Nos faisceaux lumineux dansèrent sur les murs rongés par le temps. Des fissures serpentaient dans la pierre, laissant perler une eau sombre qui suintait lentement vers le sol. Par endroits, de vieilles inscriptions gravées à même la roche semblaient disparaître sous une épaisse couche de mousse. Elles ressemblaient à des lettres, mais leur langue nous était inconnue.
Sofia passa doucement ses doigts sur l’une des gravures, son expression indéchiffrable.
— On est déjà passés ici… murmura-t-elle.
Un écho s’éleva, nous arrachant un frisson collectif.
Un souffle.
Court. Fragile.
Mais bien là.
Nous nous arrêtâmes net.
Le silence était si dense que je pouvais entendre les battements précipités de mon propre cœur.
Puis, juste devant nous, un objet attira mon regard.
Un petit carnet en cuir, posé contre le mur, à demi couvert de poussière.
Son coin dépassait légèrement, comme s’il venait d’être placé là.
Léo le ramassa, le feuilleta rapidement, et nous lança un regard effaré.
— Ce… ce n’est pas possible.
Je m’approchai, le souffle court.
À l’intérieur, des pages griffonnées à la hâte, des phrases tremblantes, des mots rayés, réécrits encore et encore.
Mais au centre de l’une d’elles, une phrase, écrite en lettres grasses, plus appuyées, qui nous fit tous frissonner.
"Pourquoi êtes-vous partis ?"
Mes doigts tremblèrent.
Mickey déglutit, sa lampe vacillant légèrement.
Nous avions oublié ce qui s’était passé ici.
Mais Jordan…
Lui, non.
Léo feuilletait toujours le carnet, mais je sentais que quelque chose n’allait pas.
L’air était devenu plus lourd, comme si les murs eux-mêmes nous oppressaient, nous empêchant de respirer pleinement. Il y avait dans ce sous-sol une présence, diffuse, imperceptible, mais bien réelle.
Mickey braqua sa lampe sur un coin de la pièce.
— Attendez…
Son ton me fit tressaillir.
Nous tournâmes tous nos faisceaux vers l’endroit qu’il indiquait.
Et là, posés en désordre contre le mur, se trouvaient nos sacs à dos.
Ceux que nous avions laissés derrière nous, quatre ans plus tôt.
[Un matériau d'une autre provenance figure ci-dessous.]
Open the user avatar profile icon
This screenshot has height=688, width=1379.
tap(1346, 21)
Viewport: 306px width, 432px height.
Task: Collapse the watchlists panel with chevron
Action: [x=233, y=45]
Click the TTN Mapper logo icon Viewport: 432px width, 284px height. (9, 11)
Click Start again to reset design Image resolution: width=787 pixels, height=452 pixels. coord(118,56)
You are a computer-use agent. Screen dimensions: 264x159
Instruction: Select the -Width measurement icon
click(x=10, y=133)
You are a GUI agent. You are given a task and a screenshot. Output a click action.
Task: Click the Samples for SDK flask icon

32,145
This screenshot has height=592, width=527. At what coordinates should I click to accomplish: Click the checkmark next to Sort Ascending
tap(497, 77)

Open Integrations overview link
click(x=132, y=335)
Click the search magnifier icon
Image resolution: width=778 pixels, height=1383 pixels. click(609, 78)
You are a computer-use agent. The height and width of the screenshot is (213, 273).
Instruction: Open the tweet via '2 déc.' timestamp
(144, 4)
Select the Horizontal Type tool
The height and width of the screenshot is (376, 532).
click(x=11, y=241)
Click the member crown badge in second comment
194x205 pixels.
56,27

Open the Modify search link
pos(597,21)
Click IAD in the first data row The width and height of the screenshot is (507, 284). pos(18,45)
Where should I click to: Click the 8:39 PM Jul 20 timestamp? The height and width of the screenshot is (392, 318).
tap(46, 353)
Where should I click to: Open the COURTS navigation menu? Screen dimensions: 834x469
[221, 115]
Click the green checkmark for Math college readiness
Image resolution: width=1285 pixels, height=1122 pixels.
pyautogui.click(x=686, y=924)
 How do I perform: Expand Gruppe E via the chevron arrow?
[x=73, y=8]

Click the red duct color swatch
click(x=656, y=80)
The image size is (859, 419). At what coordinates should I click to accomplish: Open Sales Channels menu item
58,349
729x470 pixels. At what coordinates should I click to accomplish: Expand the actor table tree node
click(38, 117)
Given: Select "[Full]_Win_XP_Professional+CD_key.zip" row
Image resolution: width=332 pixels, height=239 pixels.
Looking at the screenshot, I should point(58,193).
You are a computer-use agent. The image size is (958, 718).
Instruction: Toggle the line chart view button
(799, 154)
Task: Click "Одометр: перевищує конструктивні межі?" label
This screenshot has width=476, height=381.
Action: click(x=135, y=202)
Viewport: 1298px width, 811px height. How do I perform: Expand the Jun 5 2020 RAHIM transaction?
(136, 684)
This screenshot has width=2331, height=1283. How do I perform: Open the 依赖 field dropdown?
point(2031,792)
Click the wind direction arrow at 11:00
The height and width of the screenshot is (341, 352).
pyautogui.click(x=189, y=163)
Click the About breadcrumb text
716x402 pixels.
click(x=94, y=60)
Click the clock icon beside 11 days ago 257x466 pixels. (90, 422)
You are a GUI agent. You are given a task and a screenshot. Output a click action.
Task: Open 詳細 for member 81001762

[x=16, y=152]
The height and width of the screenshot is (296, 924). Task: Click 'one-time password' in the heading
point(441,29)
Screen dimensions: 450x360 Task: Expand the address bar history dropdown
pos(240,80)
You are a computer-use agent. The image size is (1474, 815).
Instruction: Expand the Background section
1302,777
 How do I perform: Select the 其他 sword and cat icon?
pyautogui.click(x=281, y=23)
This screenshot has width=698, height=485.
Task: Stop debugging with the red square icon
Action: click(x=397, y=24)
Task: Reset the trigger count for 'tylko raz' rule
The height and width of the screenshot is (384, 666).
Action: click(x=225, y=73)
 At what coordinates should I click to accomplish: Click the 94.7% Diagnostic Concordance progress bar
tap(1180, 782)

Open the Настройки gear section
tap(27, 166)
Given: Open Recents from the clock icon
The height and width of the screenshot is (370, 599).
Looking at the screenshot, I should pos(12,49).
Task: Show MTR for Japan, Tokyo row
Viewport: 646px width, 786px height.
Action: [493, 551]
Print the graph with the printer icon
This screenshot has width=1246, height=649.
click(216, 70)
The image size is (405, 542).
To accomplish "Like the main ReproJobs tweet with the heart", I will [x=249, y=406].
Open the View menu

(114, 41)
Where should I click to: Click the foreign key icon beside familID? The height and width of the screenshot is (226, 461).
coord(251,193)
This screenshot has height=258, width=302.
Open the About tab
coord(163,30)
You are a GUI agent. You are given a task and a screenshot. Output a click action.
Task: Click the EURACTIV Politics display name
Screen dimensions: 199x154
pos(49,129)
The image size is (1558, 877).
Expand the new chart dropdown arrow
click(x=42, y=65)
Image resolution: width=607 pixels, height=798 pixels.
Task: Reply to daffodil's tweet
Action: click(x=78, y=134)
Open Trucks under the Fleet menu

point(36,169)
Je sentis mon sang se glacer.
Léo s’avança prudemment, son regard oscillant entre incrédulité et panique. Il s’accroupit et ouvrit le premier sac.
À l’intérieur, tout était encore là.
Des lampes torches mortes, un vieux téléphone fissuré, des carnets, des bouteilles d’eau vides… comme si nous venions tout juste de les abandonner.
Camille attrapa l’un des sacs et le retourna, laissant son contenu se répandre sur le sol de pierre. Un paquet de biscuits moisis tomba dans un bruit étouffé, suivi d’un vieux couteau suisse rouillé.
— C’est pas normal… souffla Sofia.
Ses doigts effleuraient l’étiquette usée cousue sur son propre sac.
— On aurait dû… on aurait dû les retrouver avant, pas vrai ?
Personne ne répondit.
Puis, je remarquai l’autre détail.
Il manquait quelque chose.
Ou plutôt, quelqu’un.
Là où nos sacs étaient parfaitement alignés, il n’y avait ni celui de Jordan, ni ses affaires, ni ses chaussures.
Seulement nous.
Seulement ce carnet.
La pièce sembla se refermer autour de nous.
Une évidence s’imposa brutalement à mon esprit :
Nous étions partis sans lui.
Nous étions remontés à la surface, nous avions laissé tout ça derrière nous, et nous avions oublié.
Mais Jordan, lui…
Il était resté ici.
Et maintenant…
Il nous demandait pourquoi.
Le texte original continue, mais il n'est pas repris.